My dad has said that I always want the best products on the market which is true, but the 6850 is far from the best card on the market. To me it seems a reasonably priced card when you compare it to some of the current ones that are priced around 600+ - It is an AMD card (it is overclocked correctly, which is why I say no to sapphire cards, I do not beleive they are any good) it has good specifications that will play a large number of games old and new and it is compatible with my motherboard. The only issue with it is that I will have to upgrade my PSU which is not a big problem.

I will not settle for a card as low as the Geforce 9800 or any of the 'mid-range' (the 6850 is more like a mid range to anyone who plays games frequently) for the simple fact that it will have to be replaced in the space of maximum 2 months because it will be useless junk. The AMD card I am interested in will have a much longer life span in my rig and will play the games I enjoy playing now in Medium-Ultra settings and will play most of the games released in the near future on medium-ultra. 
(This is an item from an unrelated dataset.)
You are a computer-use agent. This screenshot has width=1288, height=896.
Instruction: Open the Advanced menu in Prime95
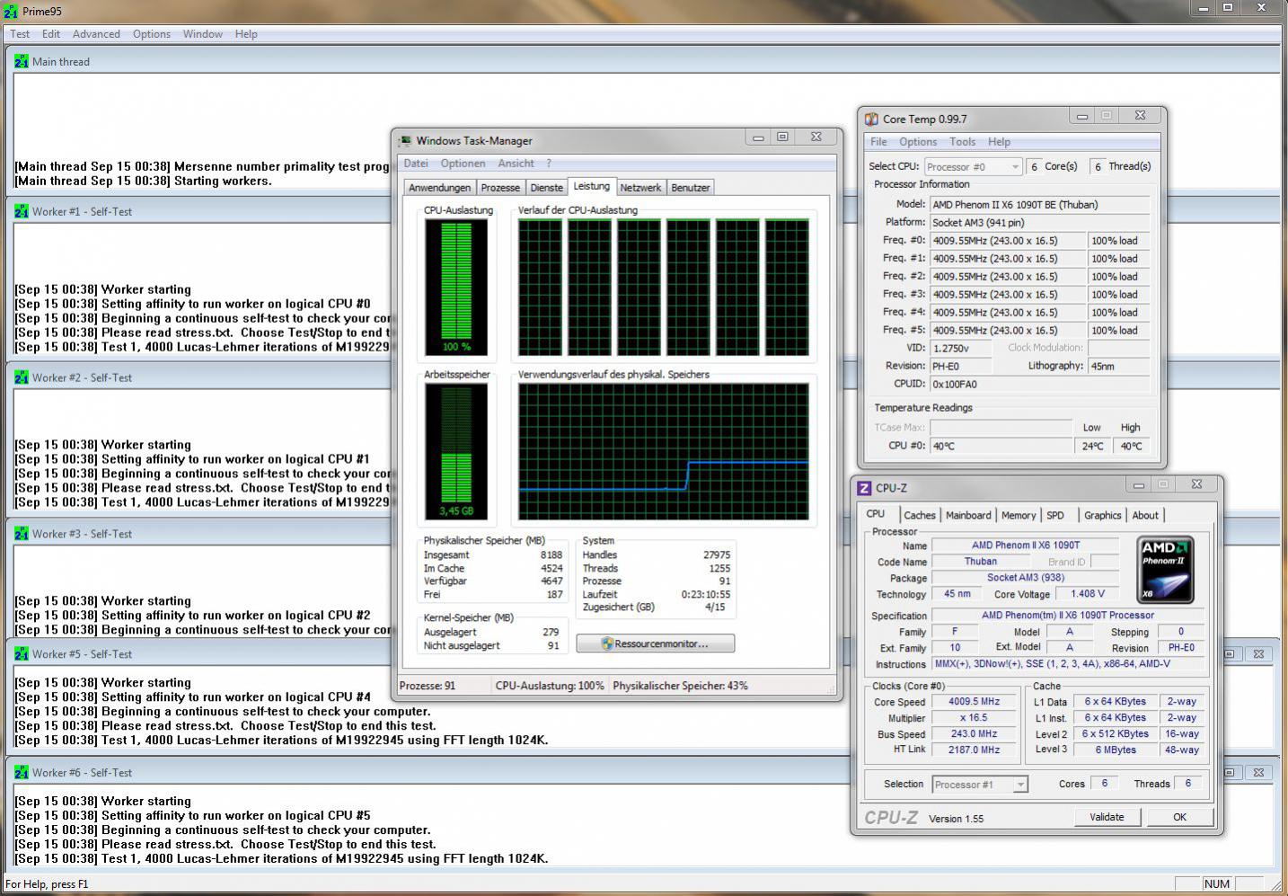coord(96,34)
I'm not being spoilt here, I will happily pay for the 6850 myself if my dad does not wish to but I do not want anybody in this thread to give him the idea that a 9800 is of any use, i may aswell stick with my chipset.


----------



## revol68 (Nov 17, 2011)

LOL

fair fucks to you.

You got to get him the card now, you tight trot.

Anyway Sapphire cards are grand, I've had three of them over the past 8 years without any issue.


----------



## Jackobi (Nov 18, 2011)

It's an average price for a mid-range card. Have you considered a 6770, £40 cheaper and perhaps you could still use the same PSU?
http://www.novatech.co.uk/products/...aphicscards/atihd6700series/hd-677x-zhlc.html

Anything scoring above 1500 is still powerful enough to run most modern games at decent settings.






* (longchart)*​


----------



## Bob_the_lost (Nov 18, 2011)

Thanks for that Jackobi, i was living in blissful ignorance that my card only gets 800 

Which does say something: I've been playing Deus Ex Human Revolution without any problems, you don't need as powerful a card as you think. It makes the game look prettier but is it worth the extra cash? Since i haven't bothered upgrading in years my position on that should be pretty clear.


----------



## Picadilly Commando (Nov 18, 2011)

Aelthal said:


> Hello, this is the son who is interested in the graphics card; the son of ResistanceMP3.



Haha, I agree with pretty much everything you said.  Why anyone would recommend a DX10 9800 pile of shite is beyond me, that person is a moron. I get the impression they're consoling their own graphics card.  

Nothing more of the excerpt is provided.